List of issues and improvements

Learn from other packages and improve! Things may change as I become more efficient in code optimization. (I moved the notes in README.md here.)

  • x^2 is much slower than x*x, if being treated naively under global scope. However, within a function the Julia compiler knows how to optimize the square operation and generate exactly the same machine code as x times x. For better readability, I need to create an inline function in Utility.jl.

  • One issue I encountered is using @view for face values. This greatly slows down the flux calculations because of intermediate heap allocated memories. As suggested by Roger on Julia's Chinese forum, one workaround is to use the unsafeArrays.jl package to allocate @view memory on the stack. This is worth trying because for the current implementation, LState_XV and RState_XV are just shifts of the original array State_GV. Ideally there is no need to copy the data: using pointers/views should be enough. This part has been improved in later versions.

  • My test shows that using SubArrays inside for loops is close to the performance of regular arrays. The slowdown is possibly caused by discontinous indexing of the SubArrays. That being said, if it is regularly strided, it should be equivalent to the regular arrays.

  • I made an experimental choice of adding a SubArray type of FaceState besides the copied array type. Although this would cause type instability for returning union type for calc_face_value, this has been greatly optimized since Julia 0.7 (https://julialang.org/blog/2018/08/union-splitting). The view type is only used for 1st order schemes, while others used the original arrays. Later I realized it was just a bad design choice to allocate stuff an return during time advance: this has been rewritten to have a allocation-free time stepping scheme.

  • Further improvements may be possible for 1D and 2D to reduce unnecessary calculations. For example, in the flux calculations Flux_YV and Flux_ZV are not needed for 1D problems. However, if this code is mainly developed for 3D, the current style may be fine. Also, the compiler may be smart enough to check this?

  • If there are small arrays inside functions, consider using static arrays.

  • To speedup the loop performance, we need @inbounds, @simd, or the latest @turbo from the LoopVectorization.jl package. Caveat: a significant increase in compile time due to heuristics when replacing all the @inbounds, @simd with @avx.
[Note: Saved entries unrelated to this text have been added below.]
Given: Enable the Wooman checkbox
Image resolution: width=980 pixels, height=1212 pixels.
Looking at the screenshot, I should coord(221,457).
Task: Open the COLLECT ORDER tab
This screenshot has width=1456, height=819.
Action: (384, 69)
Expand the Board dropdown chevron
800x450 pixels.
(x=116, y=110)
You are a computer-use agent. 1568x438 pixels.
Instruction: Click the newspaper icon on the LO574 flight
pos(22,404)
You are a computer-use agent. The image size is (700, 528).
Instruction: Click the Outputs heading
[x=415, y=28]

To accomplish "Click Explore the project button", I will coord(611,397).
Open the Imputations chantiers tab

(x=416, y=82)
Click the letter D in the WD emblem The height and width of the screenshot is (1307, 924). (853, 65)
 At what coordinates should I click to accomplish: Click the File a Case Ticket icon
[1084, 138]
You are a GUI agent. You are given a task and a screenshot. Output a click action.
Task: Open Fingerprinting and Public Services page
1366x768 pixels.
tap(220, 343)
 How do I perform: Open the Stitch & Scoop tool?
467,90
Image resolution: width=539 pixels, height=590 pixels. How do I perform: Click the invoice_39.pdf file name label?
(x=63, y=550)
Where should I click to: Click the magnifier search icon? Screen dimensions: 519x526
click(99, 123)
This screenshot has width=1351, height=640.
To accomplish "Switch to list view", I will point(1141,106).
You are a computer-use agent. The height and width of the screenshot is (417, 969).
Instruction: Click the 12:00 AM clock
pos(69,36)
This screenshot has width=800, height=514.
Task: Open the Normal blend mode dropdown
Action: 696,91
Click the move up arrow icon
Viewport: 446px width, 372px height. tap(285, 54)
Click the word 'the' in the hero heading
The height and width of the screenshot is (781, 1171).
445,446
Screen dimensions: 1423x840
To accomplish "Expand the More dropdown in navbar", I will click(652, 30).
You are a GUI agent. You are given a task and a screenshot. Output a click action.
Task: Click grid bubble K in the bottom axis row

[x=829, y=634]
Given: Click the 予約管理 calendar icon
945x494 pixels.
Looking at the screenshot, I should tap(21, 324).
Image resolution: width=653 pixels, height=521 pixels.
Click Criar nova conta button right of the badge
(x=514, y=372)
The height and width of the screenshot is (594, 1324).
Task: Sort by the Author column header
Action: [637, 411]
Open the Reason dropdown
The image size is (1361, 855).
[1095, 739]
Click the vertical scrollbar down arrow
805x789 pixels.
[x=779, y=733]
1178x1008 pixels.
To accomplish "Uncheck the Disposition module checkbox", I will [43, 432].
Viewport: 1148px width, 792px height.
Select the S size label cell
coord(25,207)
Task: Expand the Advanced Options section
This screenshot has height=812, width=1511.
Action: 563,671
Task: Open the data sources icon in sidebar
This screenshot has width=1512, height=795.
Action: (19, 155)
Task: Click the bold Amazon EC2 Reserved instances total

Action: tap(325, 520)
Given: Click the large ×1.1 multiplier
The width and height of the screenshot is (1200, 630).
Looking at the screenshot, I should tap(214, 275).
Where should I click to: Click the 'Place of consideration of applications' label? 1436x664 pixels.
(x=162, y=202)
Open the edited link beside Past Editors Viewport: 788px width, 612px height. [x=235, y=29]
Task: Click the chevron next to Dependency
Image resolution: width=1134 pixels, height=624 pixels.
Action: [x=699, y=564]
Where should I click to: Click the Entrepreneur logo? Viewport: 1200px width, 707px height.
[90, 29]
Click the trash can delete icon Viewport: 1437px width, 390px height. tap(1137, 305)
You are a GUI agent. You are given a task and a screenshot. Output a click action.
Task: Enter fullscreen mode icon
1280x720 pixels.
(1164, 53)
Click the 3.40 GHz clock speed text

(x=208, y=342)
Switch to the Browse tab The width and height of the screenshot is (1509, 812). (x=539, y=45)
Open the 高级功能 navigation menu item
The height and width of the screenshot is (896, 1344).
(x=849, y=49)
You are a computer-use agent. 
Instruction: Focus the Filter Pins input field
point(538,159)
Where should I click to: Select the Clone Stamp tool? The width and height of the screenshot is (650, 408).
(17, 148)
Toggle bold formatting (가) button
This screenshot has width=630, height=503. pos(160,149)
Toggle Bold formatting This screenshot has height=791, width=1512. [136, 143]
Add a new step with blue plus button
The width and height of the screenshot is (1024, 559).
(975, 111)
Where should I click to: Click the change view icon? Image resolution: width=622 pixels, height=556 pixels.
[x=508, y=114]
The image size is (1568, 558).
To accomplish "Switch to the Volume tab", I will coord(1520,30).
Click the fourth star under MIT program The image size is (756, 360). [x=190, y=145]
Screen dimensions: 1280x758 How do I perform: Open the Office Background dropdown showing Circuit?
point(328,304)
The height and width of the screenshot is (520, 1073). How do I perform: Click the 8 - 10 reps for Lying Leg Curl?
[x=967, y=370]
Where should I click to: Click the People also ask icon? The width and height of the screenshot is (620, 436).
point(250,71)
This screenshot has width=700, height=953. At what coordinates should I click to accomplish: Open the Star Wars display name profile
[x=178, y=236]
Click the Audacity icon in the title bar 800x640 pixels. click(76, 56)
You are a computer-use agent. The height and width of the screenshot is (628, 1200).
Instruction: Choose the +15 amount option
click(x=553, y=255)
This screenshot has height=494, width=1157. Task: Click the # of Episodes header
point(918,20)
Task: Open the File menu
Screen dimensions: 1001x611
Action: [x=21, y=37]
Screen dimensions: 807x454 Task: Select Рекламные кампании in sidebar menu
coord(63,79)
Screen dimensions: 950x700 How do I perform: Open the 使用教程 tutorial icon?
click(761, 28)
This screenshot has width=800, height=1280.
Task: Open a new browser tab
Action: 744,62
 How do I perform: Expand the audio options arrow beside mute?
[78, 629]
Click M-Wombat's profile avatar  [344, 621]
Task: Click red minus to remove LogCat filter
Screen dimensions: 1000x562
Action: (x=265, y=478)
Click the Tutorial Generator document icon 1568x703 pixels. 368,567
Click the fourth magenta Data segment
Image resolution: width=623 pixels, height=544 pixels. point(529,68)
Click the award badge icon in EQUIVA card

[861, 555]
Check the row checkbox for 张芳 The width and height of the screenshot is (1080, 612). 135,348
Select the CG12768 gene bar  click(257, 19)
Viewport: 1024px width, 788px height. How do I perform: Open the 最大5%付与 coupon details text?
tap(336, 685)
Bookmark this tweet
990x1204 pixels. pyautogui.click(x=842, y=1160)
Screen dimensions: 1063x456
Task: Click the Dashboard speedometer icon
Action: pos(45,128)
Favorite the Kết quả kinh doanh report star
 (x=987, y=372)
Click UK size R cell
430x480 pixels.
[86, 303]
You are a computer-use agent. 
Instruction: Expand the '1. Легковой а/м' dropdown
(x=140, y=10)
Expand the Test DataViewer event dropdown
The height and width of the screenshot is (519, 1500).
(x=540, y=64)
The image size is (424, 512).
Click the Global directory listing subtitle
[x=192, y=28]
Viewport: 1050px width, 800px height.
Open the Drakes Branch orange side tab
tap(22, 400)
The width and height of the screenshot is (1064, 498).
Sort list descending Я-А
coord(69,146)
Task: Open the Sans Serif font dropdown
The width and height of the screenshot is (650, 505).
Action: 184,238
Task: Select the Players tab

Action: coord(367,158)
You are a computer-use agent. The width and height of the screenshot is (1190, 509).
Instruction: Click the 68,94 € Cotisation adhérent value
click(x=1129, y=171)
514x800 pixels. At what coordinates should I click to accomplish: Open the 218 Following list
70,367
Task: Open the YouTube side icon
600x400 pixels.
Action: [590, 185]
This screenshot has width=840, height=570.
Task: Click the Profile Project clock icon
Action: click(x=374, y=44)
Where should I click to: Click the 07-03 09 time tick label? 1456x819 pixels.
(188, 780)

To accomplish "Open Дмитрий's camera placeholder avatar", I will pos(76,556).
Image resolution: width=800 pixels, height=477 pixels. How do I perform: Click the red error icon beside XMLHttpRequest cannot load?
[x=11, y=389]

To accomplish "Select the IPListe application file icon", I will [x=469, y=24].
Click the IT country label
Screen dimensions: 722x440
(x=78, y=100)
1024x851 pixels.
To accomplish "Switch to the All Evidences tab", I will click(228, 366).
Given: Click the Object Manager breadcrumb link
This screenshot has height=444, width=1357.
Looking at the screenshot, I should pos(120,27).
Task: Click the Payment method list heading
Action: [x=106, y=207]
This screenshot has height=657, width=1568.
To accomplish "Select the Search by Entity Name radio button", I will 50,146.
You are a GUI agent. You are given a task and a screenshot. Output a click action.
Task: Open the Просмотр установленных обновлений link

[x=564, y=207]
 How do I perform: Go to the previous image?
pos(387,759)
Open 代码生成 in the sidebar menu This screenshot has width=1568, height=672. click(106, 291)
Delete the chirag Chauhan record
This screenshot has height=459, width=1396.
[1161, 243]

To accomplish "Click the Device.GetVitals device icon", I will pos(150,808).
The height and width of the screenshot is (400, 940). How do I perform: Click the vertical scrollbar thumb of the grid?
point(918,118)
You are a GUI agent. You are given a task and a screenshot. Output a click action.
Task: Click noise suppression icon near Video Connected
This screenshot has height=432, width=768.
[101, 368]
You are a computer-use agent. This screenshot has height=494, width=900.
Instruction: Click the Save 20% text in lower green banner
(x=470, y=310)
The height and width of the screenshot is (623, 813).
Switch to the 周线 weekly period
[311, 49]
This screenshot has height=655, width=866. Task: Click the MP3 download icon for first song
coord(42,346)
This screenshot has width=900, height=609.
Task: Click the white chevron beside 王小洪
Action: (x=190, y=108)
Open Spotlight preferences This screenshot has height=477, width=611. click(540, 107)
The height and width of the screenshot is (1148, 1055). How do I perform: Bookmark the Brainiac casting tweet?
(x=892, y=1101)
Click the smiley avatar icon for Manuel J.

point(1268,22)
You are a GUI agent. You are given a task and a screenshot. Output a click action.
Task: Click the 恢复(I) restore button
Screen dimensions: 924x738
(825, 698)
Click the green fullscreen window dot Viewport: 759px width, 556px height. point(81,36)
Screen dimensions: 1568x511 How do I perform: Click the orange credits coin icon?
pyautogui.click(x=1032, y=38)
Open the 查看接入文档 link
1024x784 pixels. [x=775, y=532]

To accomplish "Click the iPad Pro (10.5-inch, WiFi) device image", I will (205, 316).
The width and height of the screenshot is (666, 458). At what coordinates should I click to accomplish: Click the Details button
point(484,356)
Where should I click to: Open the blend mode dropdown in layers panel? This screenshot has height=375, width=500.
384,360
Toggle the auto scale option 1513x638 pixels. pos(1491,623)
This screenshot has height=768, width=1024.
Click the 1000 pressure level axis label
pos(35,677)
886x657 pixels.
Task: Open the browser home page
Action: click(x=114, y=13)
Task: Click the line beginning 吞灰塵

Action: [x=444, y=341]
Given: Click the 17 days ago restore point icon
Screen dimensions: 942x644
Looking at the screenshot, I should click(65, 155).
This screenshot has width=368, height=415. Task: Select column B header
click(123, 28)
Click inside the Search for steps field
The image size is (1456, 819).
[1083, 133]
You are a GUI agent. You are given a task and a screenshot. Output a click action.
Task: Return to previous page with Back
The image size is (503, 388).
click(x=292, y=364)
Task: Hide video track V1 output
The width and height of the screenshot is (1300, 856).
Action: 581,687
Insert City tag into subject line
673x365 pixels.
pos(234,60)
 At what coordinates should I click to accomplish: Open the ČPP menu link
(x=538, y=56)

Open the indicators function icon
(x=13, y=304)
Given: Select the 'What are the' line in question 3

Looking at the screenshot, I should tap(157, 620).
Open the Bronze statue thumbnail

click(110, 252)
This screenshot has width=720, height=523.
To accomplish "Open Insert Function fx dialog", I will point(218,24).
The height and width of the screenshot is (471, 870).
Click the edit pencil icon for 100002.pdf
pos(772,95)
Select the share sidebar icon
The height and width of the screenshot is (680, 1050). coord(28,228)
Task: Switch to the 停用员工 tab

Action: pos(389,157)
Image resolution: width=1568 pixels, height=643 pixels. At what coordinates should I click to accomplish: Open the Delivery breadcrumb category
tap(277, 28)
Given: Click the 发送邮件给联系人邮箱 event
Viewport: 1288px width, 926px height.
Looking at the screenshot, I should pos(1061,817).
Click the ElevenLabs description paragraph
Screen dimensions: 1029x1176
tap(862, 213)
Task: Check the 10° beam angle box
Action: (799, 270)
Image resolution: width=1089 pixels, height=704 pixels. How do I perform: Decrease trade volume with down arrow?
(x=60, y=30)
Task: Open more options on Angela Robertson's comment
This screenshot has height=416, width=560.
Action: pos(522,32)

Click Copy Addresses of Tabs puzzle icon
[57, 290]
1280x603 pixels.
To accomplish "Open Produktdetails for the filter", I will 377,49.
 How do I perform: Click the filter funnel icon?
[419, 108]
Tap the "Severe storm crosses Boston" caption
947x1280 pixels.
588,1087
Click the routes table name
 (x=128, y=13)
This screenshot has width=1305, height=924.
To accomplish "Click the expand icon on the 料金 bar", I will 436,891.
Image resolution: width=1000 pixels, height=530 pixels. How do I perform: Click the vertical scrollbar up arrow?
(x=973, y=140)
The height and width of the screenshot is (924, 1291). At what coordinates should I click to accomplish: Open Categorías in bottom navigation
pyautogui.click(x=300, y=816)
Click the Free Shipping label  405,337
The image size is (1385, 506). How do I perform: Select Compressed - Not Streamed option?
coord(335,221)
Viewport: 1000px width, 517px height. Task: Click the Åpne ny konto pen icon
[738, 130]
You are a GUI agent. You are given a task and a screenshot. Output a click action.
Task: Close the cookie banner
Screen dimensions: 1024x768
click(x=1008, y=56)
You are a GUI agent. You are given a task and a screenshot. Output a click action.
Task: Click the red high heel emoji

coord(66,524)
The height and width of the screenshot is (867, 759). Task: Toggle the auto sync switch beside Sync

May not worth the effort.

  • @fastmath is another thing worth trying.

Do I need a general divergence calculation function? Or it can be specialized to my grid size?

There are optional parameters in the PARAM.toml file, for instance PlotVar is
not needed if DoPlot=false. How can I handle that?

  • Analytical solution of shock tube tests
  • Convert into a package
  • Change U_ to M_ to clarify momentum from velocity
  • Change TOML dependency
  • LaTeX documentation
  • Adopt TimerOutputs.jl for profiling
  • Adopt Parameters.jl for input parsing
  • Remove submodules
  • Add figures to doc
  • Recheck LoopVectoriztion given the caching capability after Julia 1.9
  • GPU support #5
  • Implicit schemes
  • 2D/3D tests
  • MHD tests

GPU support

This toy model can be a prototype for offloading to GPU. This is easily achievable in MATLAB since every kernel operation is vectorized. It would take me more effort to achieve this in Julia, but definitely worth the attempt for future large projects.

Base.@kwdef

I've noticed that there is a macro @kwdef in Base for defining struct with default values. It is not a public API so it's subject to changes, but we can use it to substitute @with_kw imported from Parameters.jl.

In general, it would be more reliable to use intrinsic methods.

@inbounds

@inbounds has no effect when applied to an entire function as of Julia 1.7.1. See this issue.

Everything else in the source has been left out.